• **Ausgangstext**
------------------------------------------------
Die Geschichten

„Es Geht Nicht Nur Darum, Wer Am Schnellsten Runterfährt“

Warum der Ski-Club Arlberg mehr als ein Sportverein ist.

Wenn man uns vor diesem Interview gefragt hätte, was das vorrangige Ziel eines Skiclubs ist, hätten wir geantwortet: möglichst viele Spitzenläufer hervorbringen. Diesbezüglich hat der Ski-Club Arlberg auch viele Erfolge vorzuweisen, man denke nur an Skilegenden wie Trude Jochum-Beiser, Egon Zimmermann, Othmar Schneider, Karl Schranz, Patrick Ortlieb, Mario Matt und viele andere, die bis dato insgesamt 83 Medaillen bei FIS-Weltmeisterschaften und Olympischen Spielen einfuhren. Dazu gesellen sich noch aktive Top-Sportler wie Juniorenweltmeisterin Nina Ortlieb, Freeride-Doppelweltmeisterin Nadine Wallner oder Freeride-Vizeweltmeisterin Lorraine Huber. Nach unserem Interview mit Daniel Huber, dem Jugendwart der Ortsstelle Lech des Ski-Club Arlberg, wissen wir aber: Medaillenerfolge sind eine ausgesprochen wichtige Sache, aber nicht das einzige Ziel. Ein Gespräch über die Förderung von Talenten, Persönlichkeitsbildung und die gesellschaftspolitische Bedeutung eines Skiclubs in einem Ort wie Lech Zürs am Arlberg.

Als Jugendwart und -Trainer begleiten sie die Kinder über einen sehr langen Zeitraum, während eines sehr prägenden Lebensabschnitts. Hat man als Trainer auch eine wichtige Rolle im Hinblick auf die Persönlichkeitsbildung?

Daniel Huber: Ich denke schon, denn wir sehen eben nicht nur den sportlichen Erfolg. Wenn eine Karriere bis zur Goldmedaille bei Olympia führt, ist das natürlich gewaltig. Dennoch sind wir überzeugt – und das betone ich bei jeder Gelegenheit – dass die Zeit, welche die Kinder beim Sport verbringen, extrem wertvoll ist. Unabhängig davon, wie sportlich erfolgreich diese verläuft. Wenn man lernt, diese jungen Teilnehmer zu "lesen", ihre Stärken erkennt und diese fördert, ist der Sport eine tolle Lebensschule. Von dieser Ausbildung profitiert ein Ort wie Lech auch später noch – egal ob sie jetzt Skiprofis werden oder etwas ganz anderes machen. Ich würde sogar sagen, wir nehmen auch gesellschaftspolitisch eine wichtige Rolle ein.

In welcher Form?

Daniel Huber: Hier am Arlberg hat alles damit begonnen dass wir Leute hatten, die gut skifahren konnten und das anderen Menschen gezeigt haben. Das Skifahren ist Teil unserer Lebenskultur, es gehört zu unserer Art zu leben. Das möchten wir den jungen Menschen vermitteln, egal ob sie später Skifahrer, Rechtsanwälte oder Hoteliers werden. Vielleicht kommt jemand irgendwann einmal in eine Position, in der er oder sie relevante Entscheidungen für den Ort treffen muss – dann ist es gut, wenn ein Grundverständnis für den Wintersport vorhanden ist. Denn die Wintersportkompetenz ist und bleibt entscheidend für das gesamte Funktionieren eines Skiortes.
------------------------------------------------
[Gesammelte Dateneinträge]
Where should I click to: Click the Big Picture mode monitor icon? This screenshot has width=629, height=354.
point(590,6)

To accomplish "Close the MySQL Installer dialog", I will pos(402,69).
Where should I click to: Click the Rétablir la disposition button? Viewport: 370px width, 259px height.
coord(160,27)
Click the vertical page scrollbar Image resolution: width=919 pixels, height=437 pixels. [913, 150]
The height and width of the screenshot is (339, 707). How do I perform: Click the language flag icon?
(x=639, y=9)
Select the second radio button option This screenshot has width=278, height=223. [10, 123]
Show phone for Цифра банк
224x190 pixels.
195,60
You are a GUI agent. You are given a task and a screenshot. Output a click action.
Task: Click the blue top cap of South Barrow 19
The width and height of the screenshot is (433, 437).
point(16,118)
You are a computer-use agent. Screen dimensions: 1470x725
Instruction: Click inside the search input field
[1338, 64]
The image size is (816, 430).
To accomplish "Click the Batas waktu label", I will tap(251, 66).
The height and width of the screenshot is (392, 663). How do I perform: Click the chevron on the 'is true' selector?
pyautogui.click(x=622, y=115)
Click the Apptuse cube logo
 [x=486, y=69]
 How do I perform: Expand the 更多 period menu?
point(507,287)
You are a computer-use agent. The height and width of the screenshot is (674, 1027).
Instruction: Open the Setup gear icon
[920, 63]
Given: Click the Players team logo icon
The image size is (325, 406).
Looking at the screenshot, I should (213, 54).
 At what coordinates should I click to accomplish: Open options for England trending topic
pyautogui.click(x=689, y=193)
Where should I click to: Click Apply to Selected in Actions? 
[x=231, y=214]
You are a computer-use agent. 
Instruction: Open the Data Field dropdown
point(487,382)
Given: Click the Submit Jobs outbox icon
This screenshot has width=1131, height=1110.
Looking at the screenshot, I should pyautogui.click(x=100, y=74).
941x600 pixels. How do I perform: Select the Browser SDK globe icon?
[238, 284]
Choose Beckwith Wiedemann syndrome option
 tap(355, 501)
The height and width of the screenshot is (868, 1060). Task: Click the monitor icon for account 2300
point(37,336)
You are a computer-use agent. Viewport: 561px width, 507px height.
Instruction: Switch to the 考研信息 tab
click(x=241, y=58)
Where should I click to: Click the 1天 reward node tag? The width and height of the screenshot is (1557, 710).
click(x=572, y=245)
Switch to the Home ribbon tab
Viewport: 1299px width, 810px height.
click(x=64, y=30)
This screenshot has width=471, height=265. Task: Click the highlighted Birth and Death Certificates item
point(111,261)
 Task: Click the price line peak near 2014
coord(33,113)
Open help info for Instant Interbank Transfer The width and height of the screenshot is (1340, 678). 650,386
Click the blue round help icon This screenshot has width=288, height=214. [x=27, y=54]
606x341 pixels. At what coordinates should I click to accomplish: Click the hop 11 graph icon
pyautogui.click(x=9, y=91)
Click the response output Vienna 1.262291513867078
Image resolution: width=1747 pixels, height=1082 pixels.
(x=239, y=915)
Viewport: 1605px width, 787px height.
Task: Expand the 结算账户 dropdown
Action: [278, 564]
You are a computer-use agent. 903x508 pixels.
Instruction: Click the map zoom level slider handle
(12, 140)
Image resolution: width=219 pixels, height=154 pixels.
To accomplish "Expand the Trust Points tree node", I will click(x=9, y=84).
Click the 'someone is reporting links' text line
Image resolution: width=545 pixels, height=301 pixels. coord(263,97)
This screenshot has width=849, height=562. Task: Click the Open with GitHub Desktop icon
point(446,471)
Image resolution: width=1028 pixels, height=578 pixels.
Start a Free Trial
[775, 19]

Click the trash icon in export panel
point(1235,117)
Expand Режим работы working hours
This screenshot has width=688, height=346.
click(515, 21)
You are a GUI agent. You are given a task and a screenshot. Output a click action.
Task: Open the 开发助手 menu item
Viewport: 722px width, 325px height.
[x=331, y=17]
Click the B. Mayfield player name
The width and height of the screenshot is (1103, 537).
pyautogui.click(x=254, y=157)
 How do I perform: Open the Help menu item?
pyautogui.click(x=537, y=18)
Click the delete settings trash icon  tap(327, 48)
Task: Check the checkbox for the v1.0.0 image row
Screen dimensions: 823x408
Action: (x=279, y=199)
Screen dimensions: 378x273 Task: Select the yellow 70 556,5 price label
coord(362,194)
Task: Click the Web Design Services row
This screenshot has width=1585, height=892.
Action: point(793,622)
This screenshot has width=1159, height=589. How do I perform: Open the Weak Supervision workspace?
------------------------------------------------
• **Zu erledigende Aufgaben**
- A) Aktualisiere im Interview zum Ski-Club Arlberg alles von „In welcher Form?“ bis hinunter zu „Funktionieren eines Skiortes.“, indem du „Hoteliers“ durch „Bergführer“ ersetzt.
- B) Welche Funktion hat Daniel Huber laut dem Interview zum Ski-Club Arlberg?

• **Vollständige Antworten**
- A)
In welcher Form?

Daniel Huber: Hier am Arlberg hat alles damit begonnen dass wir Leute hatten, die gut skifahren konnten und das anderen Menschen gezeigt haben. Das Skifahren ist Teil unserer Lebenskultur, es gehört zu unserer Art zu leben. Das möchten wir den jungen Menschen vermitteln, egal ob sie später Skifahrer, Rechtsanwälte oder Bergführer werden. Vielleicht kommt jemand irgendwann einmal in eine Position, in der er oder sie relevante Entscheidungen für den Ort treffen muss – dann ist es gut, wenn ein Grundverständnis für den Wintersport vorhanden ist. Denn die Wintersportkompetenz ist und bleibt entscheidend für das gesamte Funktionieren eines Skiortes.

- B) Er ist Jugendwart der Ortsstelle Lech des Ski-Club Arlberg.